## TASK GOAL
Word for word, copy out the entries below, but not the pictures in them.

## Records from a collection
□ □ □ □

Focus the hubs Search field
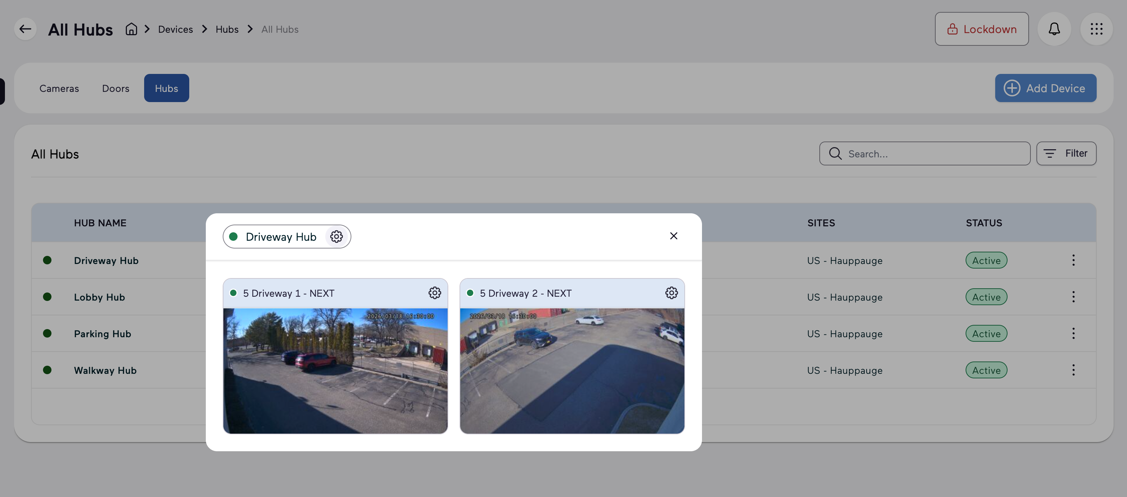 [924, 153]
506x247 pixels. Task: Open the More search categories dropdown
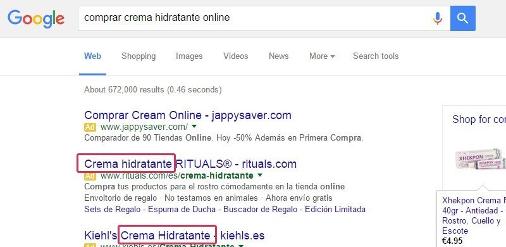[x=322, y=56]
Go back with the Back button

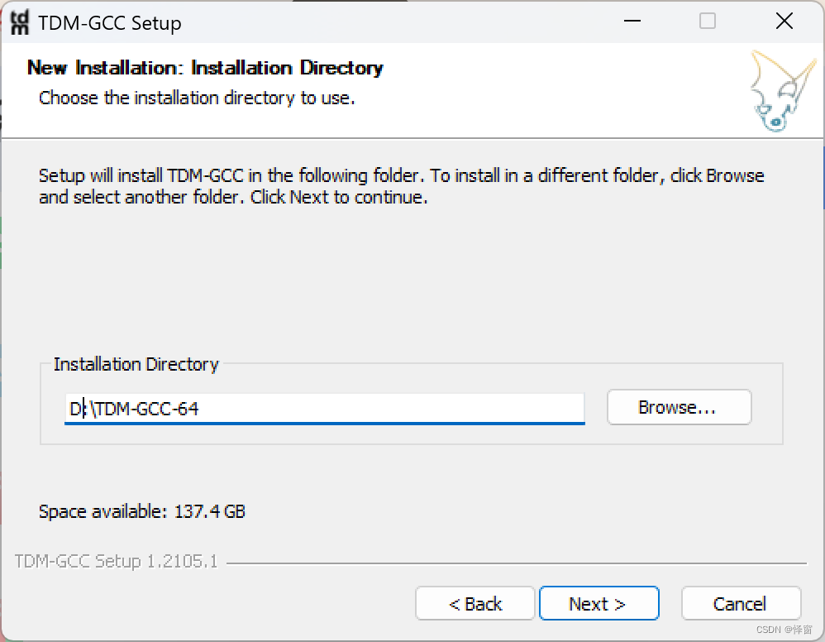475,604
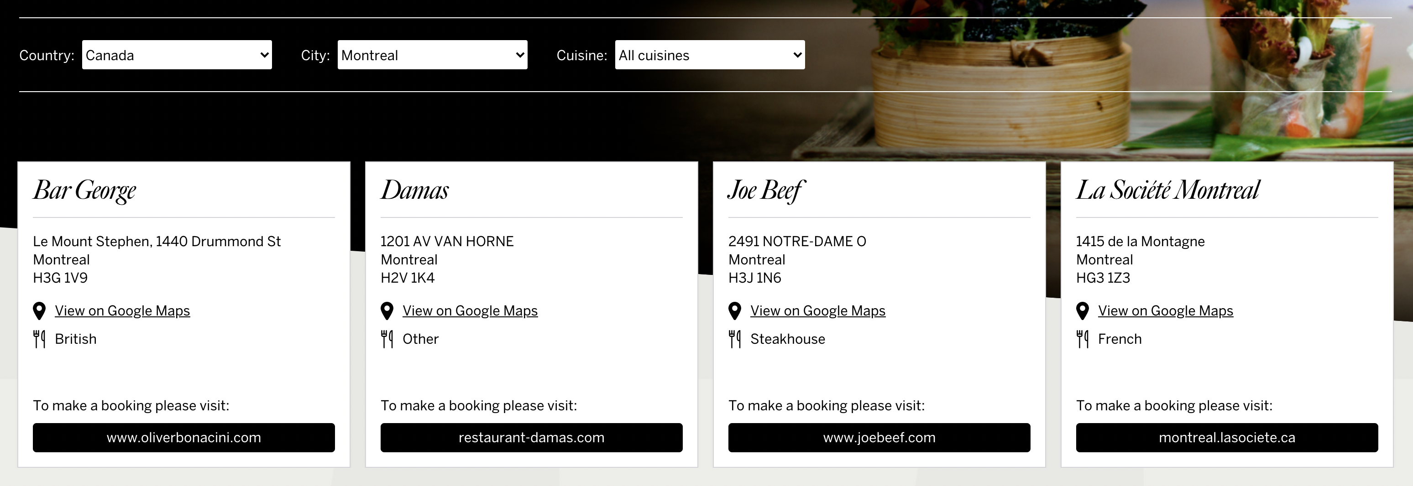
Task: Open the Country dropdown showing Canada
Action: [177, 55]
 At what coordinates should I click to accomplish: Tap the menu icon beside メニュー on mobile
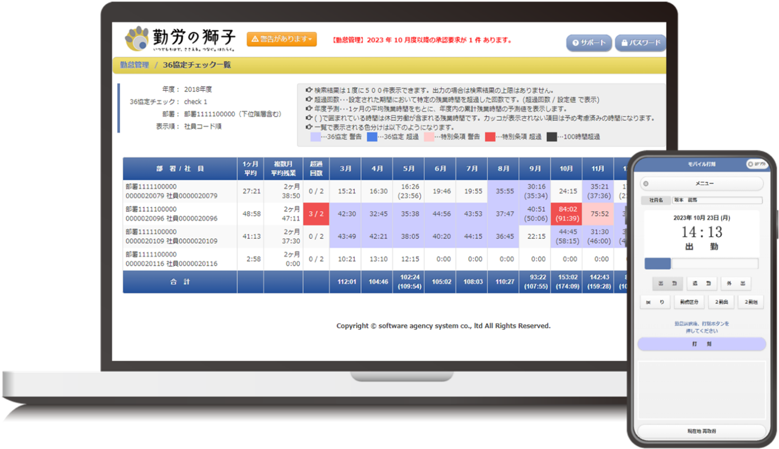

□ □ □ □

## ANSWER FOR THE TASK
Focus the hubs Search field
 [924, 153]
506x247 pixels. Task: Open the More search categories dropdown
[x=322, y=56]
Go back with the Back button

475,604
Task: Open the Country dropdown showing Canada
Action: [177, 55]
 At what coordinates should I click to accomplish: Tap the menu icon beside メニュー on mobile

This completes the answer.